A Menina da Bicicleta Vermelha escrita por Madchen
-- Onde está você? -- Blue tentava, frustrada, telefonar para a amiga da bicicleta vermelha. -- Atende, atende! -- Nada. -- Ah, quer saber, que aquele idiota fique esperando a noite toda. Não gostei dele, mesmo.
Mas é claro que Matt não ficou esperando a noite inteira no banco. Passada meia hora ali, ele se levantou, deu uma última olhada na casa e partiu para a rua comercial mais próxima. Entrou em uma lonja com um letreiro bem grande e luminoso que dizia: "BAR".
-- Alô, Brian? Brian, você pode sair agora? Aconteceram umas paradas muito estranhas, eu preciso falar com alguém. Estou num bar aqui perto do metrô... então eu posso ir à sua casa? AAAH, sua mãe nem vai notar.
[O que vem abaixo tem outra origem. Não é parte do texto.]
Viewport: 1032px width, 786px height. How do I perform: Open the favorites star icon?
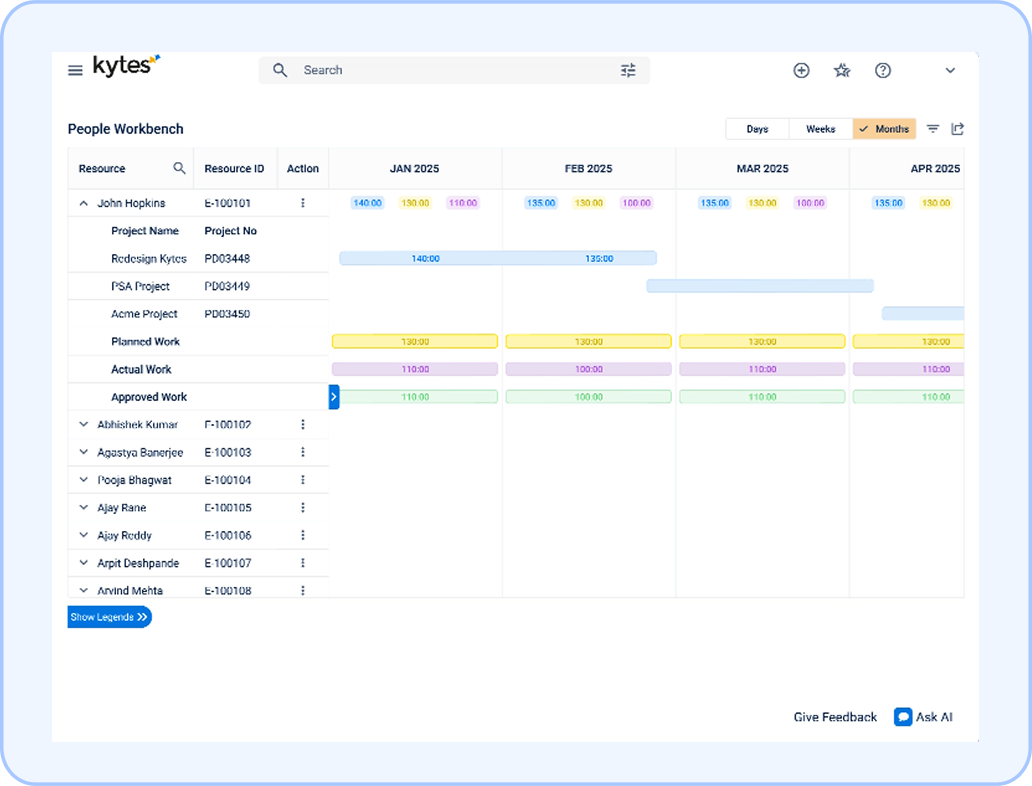(842, 70)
É, eu sei, ela me odeia. Tudo bem, deixe o portão dos fundos aberto. Estou indo.
***
Yohanna não estava chorando (ainda). Estava sentada no chão, de pernas cruzadas, calada. A menina da bicicleta vermelha a fitava, curiosa.
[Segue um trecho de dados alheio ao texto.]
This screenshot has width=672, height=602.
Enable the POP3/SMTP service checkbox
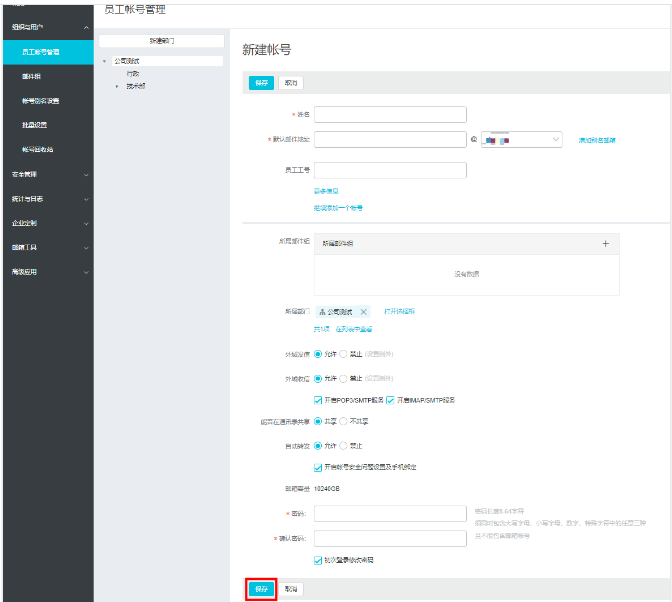click(x=318, y=400)
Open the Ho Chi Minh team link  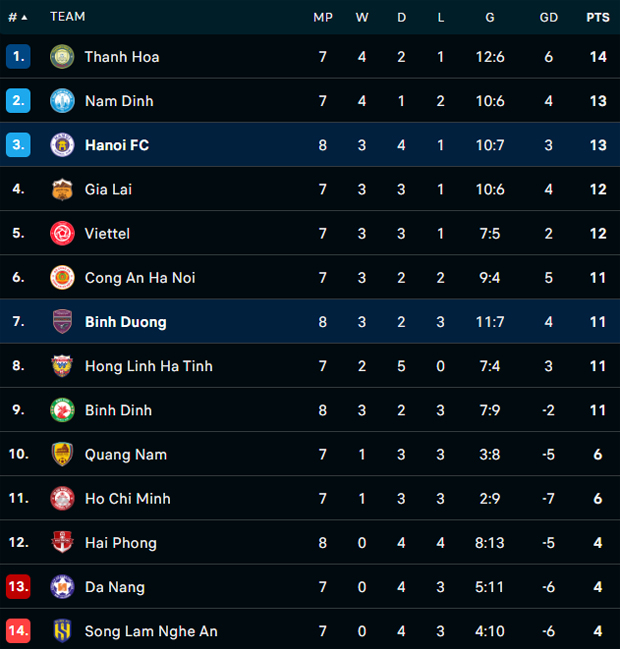pyautogui.click(x=127, y=498)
-- Me diga, Yohanna, o que foi? -- ela disse, com a voz tão gentil que, se saísse de outra pessoa, não pareceria natural. A menina falava pouco, mas o pouco que falava já era o suficiente para fazer brotarem lágrimas nos olhos de Yohanna.
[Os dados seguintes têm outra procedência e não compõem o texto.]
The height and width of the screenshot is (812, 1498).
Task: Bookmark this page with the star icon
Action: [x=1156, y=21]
-- Eu amo alguém -- ela finalmente disse. -- Amo muito, há muito tempo, e eu não sei o que fazer, porque ele não me dá atenção. Quer dizer, nós somos muito amigos, e ultimamente temos andado muito juntos, eu realmente achava que fosse dar certo, mas... -- ela começou a chorar de verdade, deixando cair a fita que enrolava nos dedos. -- ... ele gosta de muitas garotas, menos de mim.
A menina pousou a mão no ombro de Yohanna que, por sua vez, deu logo um abraço forte na menina e chorou até não poder mais. Na verdade, a menina não tinha ideia do que dizer, mas se estava ali para ajudar, tentaria fazer o melhor.
-- Ele tem uns problemas, sabe -- Yohanna parou de chorar, e entre soluços dizia umas palavras. -- Ele... ele usa drogas, extase, acho... e ele bebe muito também, eu não gosto disso... e fica com muitas garotas, aposto que não conhece a metade delas... ou ficou conhecendo num bar medieval que ele adora ir...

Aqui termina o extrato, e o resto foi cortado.